The only point presented by the appellant in support of her appeal from the order settling the account is that, in a proceeding for the administration of an estate, the superior court has no jurisdiction to determine that the administratrix has in her hands money of the estate which she had not accounted for and which she claims belongs to herself and not to the estate. We do not find it necessary to discuss this question at any length. Precisely the same question was presented to this court in Stevens v. Superior Court, 155 Cal. 148 [ 99 P. 512], where the same objection was made to the jurisdiction of the court. It was there held that "the probate court must necessarily have the power to incidentally try and determine such an issue between the executor or administrator and the estate in the matter of the settlement of his exhibits and accounts.
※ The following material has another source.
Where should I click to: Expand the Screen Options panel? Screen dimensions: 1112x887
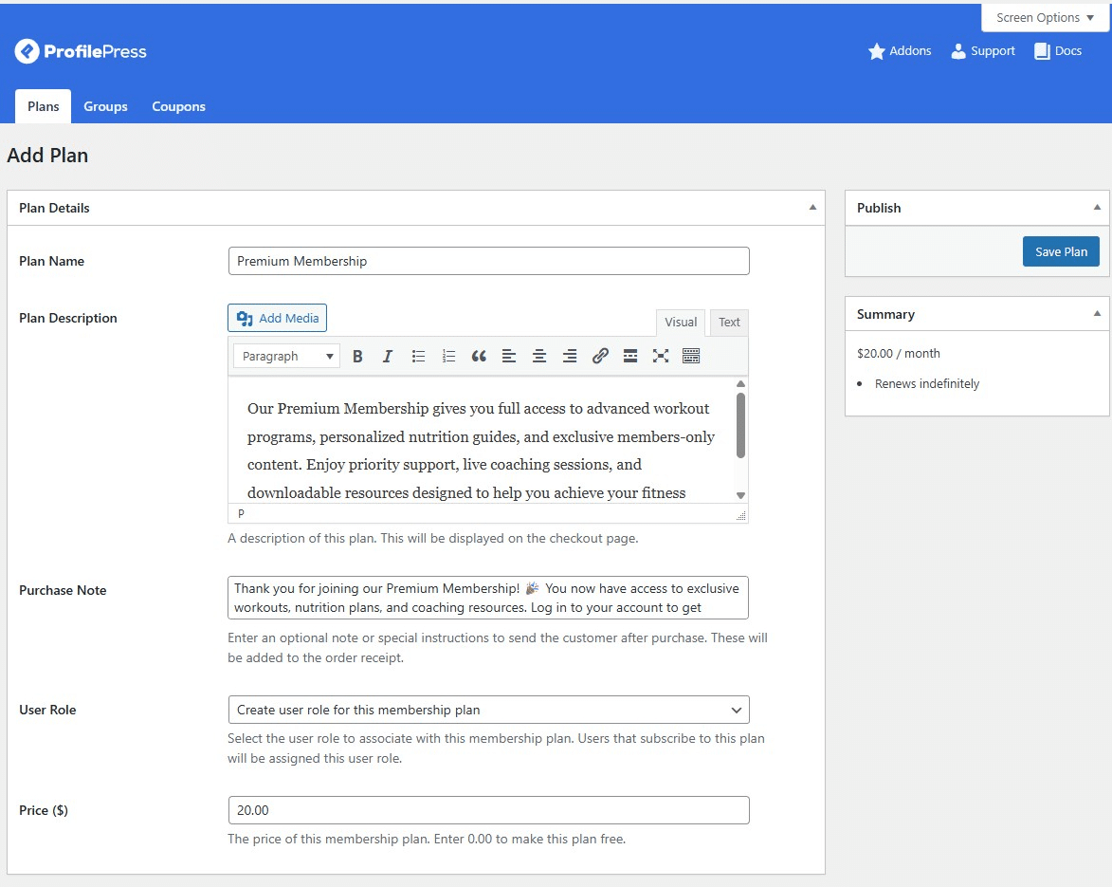pyautogui.click(x=1045, y=18)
The amount of money belonging to the estate received by an executor or administrator is one of the matters he is necessarily required to state in his accounts, and the correctness of his accounts in that regard is one of the matters to be determined by the court as between him and the estate on the settlement thereof. (See, also, Estate of Cover, ante, p. 133 [ 204 P. 583].)
The only objection to the order of distribution is that it was prematurely made. This objection is based on the fact that the order settling the final account was made on February 1, 1921, and that the time for taking an appeal therefrom had not expired when the petition for distribution was filed on February 11th, or when the order of distribution was made on March 3, 1921. There is no force whatever in this objection. Section 1634 of the Code of Civil Procedure authorizes the filing of a final account and a petition for final distribution at the same time and provides that on the settlement of said account distribution of the estate to the persons "entitled thereto may be immediately had without further notice or proceedings." Section 1665 provides further that "upon the final settlement of the accounts of the executor or administrator, or at any subsequent time," upon the application of an interested party, "the court must proceed to distribute the residue of the estate in the hands of the executor or administrator, if any, among the persons who by law are entitled thereto." It necessarily follows from these provisions that the account and petition for distribution may come on for hearing at the same time, that the account should first be settled, and that thereupon and without further delay the order of distribution may be made, without awaiting the expiration of the time for appeal from the order settling the account. This is the common practice, even where there is a contest over the account. In the present case no difficulty arises from the practice. The appeal was taken from both orders, and as no point is made which authorizes the reversal of either, the result will be an affirmance of both.
The orders appealed from are affirmed.
Waste, J., Richards, J., pro tem., Shurtleff, J., Lawlor, J., Wilbur, J., and Sloane, J., concurred.